The medical device industry’s influence on the practice of healthcare is just one example of how the medical industrial complex hurts patients. I have also explored the costs of the capitalist structure of healthcare in the United States, which manifest not only financially, but also in terms of people’s lives and well-being. Americans who cannot afford the often exorbitant cost of healthcare must choose between crippling debt and loss of health or life. The system is designed to make us think that our poor mental health is our own fault, something wrong with our brain chemistry, so that we are distracted from the real reason that we are struggling - the fact that our very human rights are not acknowledged in this country and that we are not, in actuality, guaranteed the rights to “life, liberty, and the pursuit of happiness.” In fact, capitalism relies on maintaining classism so that those who lack resources (often minorities) can be exploited for the gain of those in power. Thus, the United States is not interested in social reform, not even for the benefit of its children. To the contrary, children are harmed and killed every day in the United States, due to completely preventable reasons - corrupt baby formula companies knowingly distributing contaminated product, forced birth legislation dooming children to traumatic lives (inadequate adoption/foster care resources) or deaths (genetic defects that are incompatible with life), and a highly militarized police that does not hesitate to shoot children in the streets but stands idly by while children are gunned down in schools. The simple truth is that until there is radical change in the way the U.S. legislates (i.e. who the legislators are), then American healthcare will continue to be unsustainable and in violation of our human rights.

Conclusion

I would like to end with the words of Alexandria Ocasio-Cortez:

“My honest view is that things are likely going to get harder before they get better, and we will need to stick together.

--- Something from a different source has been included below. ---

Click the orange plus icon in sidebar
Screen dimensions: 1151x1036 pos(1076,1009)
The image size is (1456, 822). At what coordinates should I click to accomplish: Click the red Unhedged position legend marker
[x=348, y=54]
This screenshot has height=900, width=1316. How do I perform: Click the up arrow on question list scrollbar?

What is important in moments like these is not to think in binaries. Good/bad, screwed/not screwed. There is no doubt that things are bad. Some things, really bad. And they may likely get worse. But that does not preclude the fact that slowly but surely, some good can be growing as other things fall apart. This is not some syrupy sweet silver lining case for optimism. Rather, it is really about a choice all of us will have to make in life, either consciously or unconsciously: will I be a person who is safe and creates good for others? Will I be a person who stands up? Will I be a person who primarily minds my business and serves myself or try to be part of something bigger? Or will I just be a passive, “neutral” observer of it all?

What I sometimes tell my staff is that the world we are fighting for is already here. It exists in small spaces, places, and communities. We don’t have to deal with the insurmountable burden of coming up with novel solutions to all the world’s problems. Much of our work is about scaling existing solutions, many created by small committed groups of people, that others haven’t seen or don’t even know are around the corner. So while we can’t change the world in a day, we CAN and do have the power to make our own world within our four walls, or our own blocks. We can grow from there with the faith that somewhere out there, everywhere, others are doing the same. And we will come together. That’s why if you’re a parent, how you parent matters. If you’re a neighbor, how you are a neighbor matters. Many of our biggest problems are results of massively scaled up isolation from others. That means many of our solutions can be found in creating community.

Ultimately, we live in this world and in this time. We have no choice but to engage in it while we’re here. Even running away is a form of engagement. So will your engagement hurt or heal? Build or bring down? There is no neutral choice, so we can at least do our best to make good ones and learn and do better the next day.

You are allowed to be scared. To grieve. To be angry. But you are also allowed to create good, to be soft, and to enjoy the small reprieves. Struggle lasts as long as we do.”